● **Problem statement**
Extract each line of the records that contains the string "Click", and copy those lines in full.

● **Data records**
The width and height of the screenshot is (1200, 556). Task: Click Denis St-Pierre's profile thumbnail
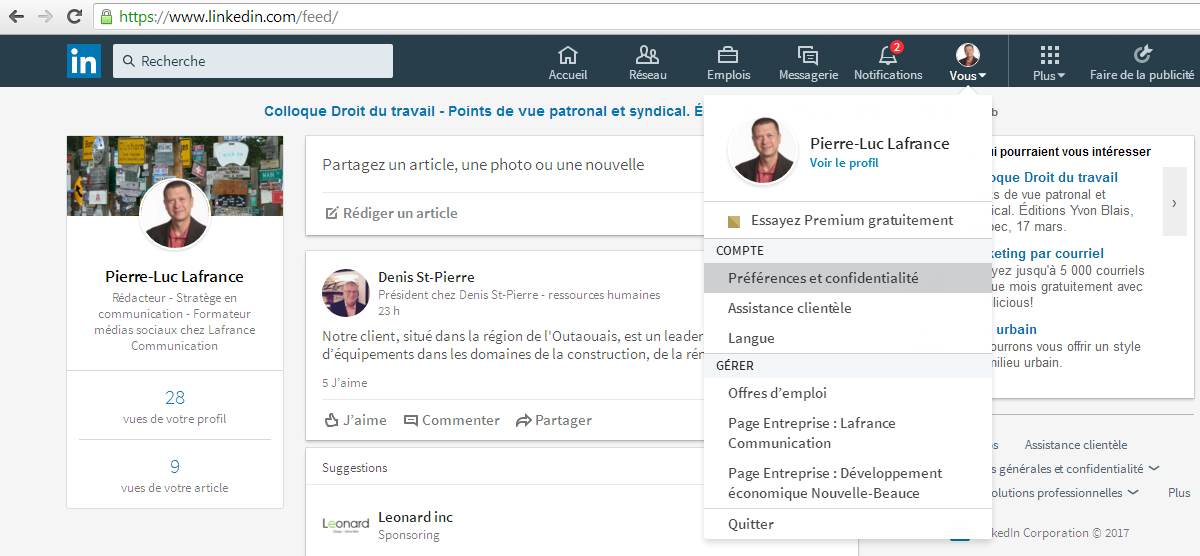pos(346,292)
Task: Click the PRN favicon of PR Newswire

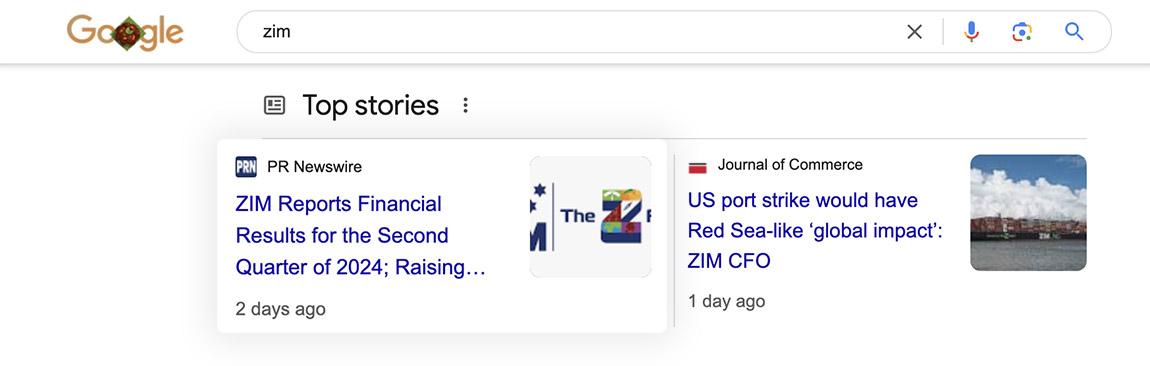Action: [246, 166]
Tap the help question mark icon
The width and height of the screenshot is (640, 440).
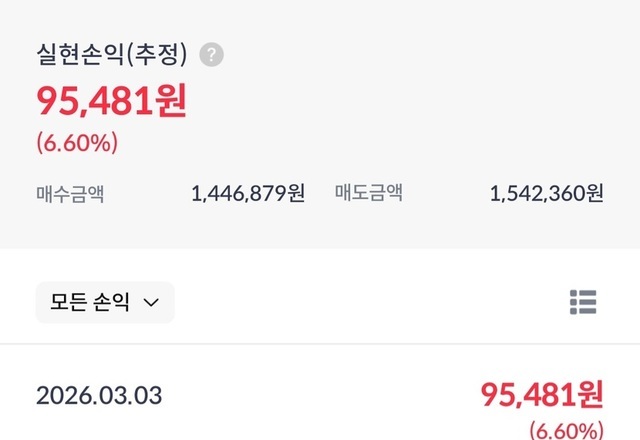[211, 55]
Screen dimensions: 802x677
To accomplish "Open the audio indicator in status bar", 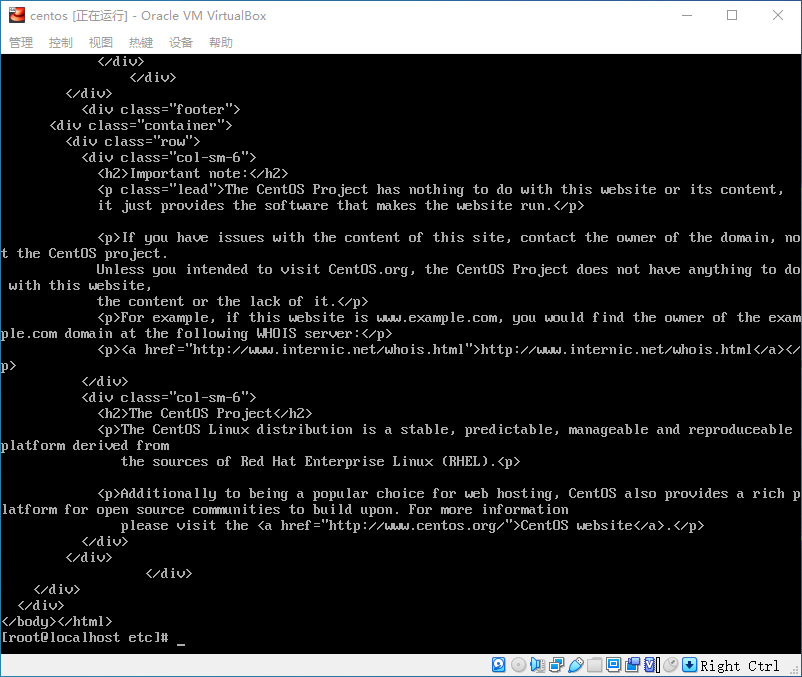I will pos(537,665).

● **Answer**
The width and height of the screenshot is (1200, 556). Task: Click Denis St-Pierre's profile thumbnail
Task: Click the PRN favicon of PR Newswire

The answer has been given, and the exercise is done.